Outcome	`/v1/router/outcomes` linked to replay	Typed feedback for model, route, policy, stability, provider, or router
Replay	`x-vsr-replay-id` and durable record	Evidence log for diagnostics and offline learning

Adaptation’s day-0 strategy is routing_sampling. It scores candidates from local experience: quality seed, good-fit outcomes, underpowered outcomes, overprovisioned outcomes, failures, latency evidence, cache reuse, effective input cost, and reliability. The default candidate set is decision, which means adaptation may only choose among the matched decision’s modelRefs. Broader scopes such as tier and global are more powerful, but they need stronger guards.

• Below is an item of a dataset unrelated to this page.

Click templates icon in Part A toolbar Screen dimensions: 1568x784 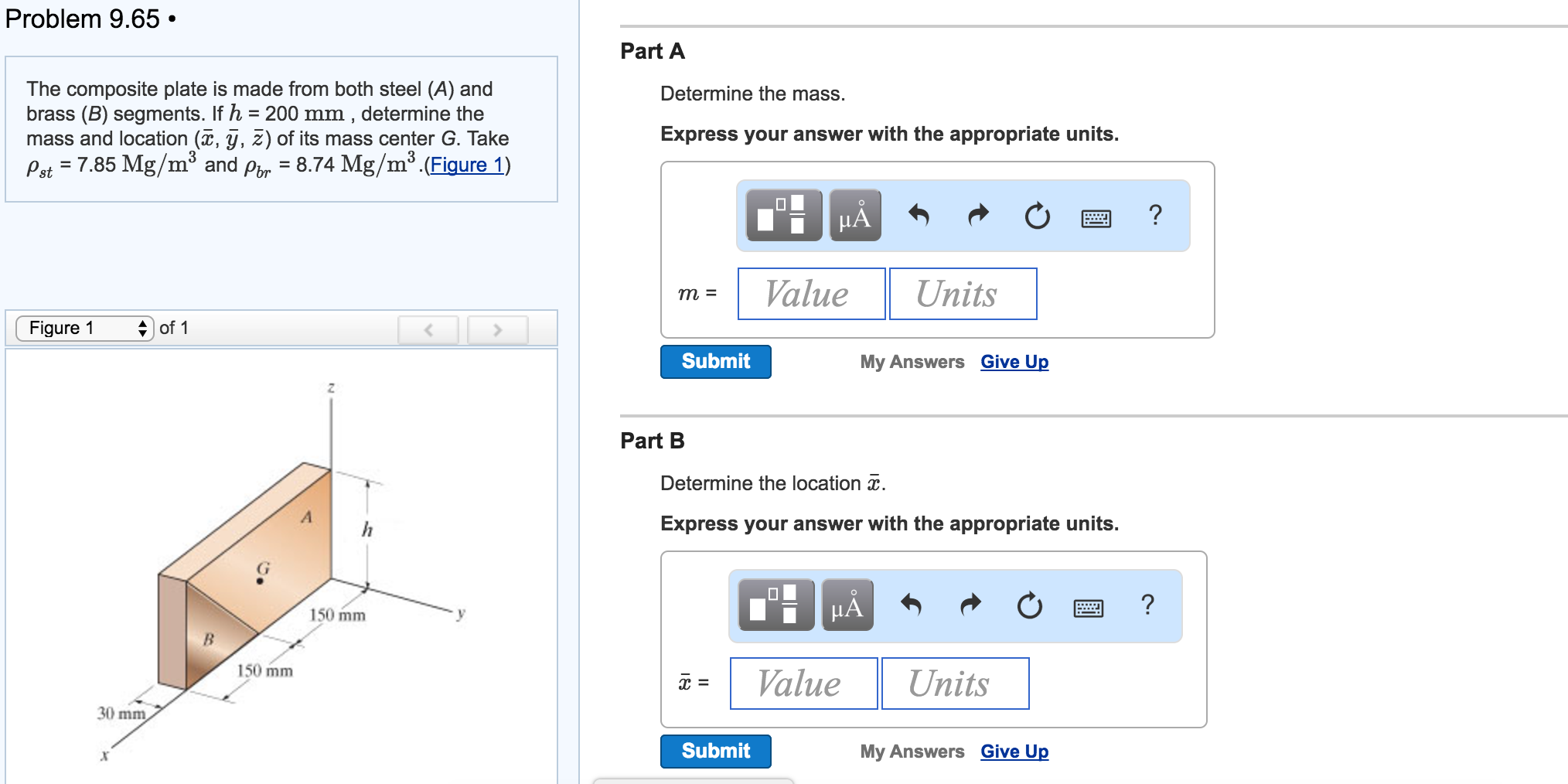783,215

Protection is the session-aware half. It has a preflight guard and a switch guard. Preflight suppresses stochastic sampling during tool loops, protocol-sensitive continuations, or routine continuation steps. The switch guard decides whether to hold the current model, allow the proposal, or perform a bounded rescue switch. The simplified rule is:

switch if proposal_gain >= switch_margin + stability_weight * switch_cost

The switch cost can include cache warmth, handoff cost, tool-loop state, provider state, turn count, and switch history. Session-aware routing is therefore not sticky sessions. It is controlled continuity. The router keeps a model when switching is unsafe or not worth it, and it can switch again at idle boundaries, decision drift, or rescue conditions.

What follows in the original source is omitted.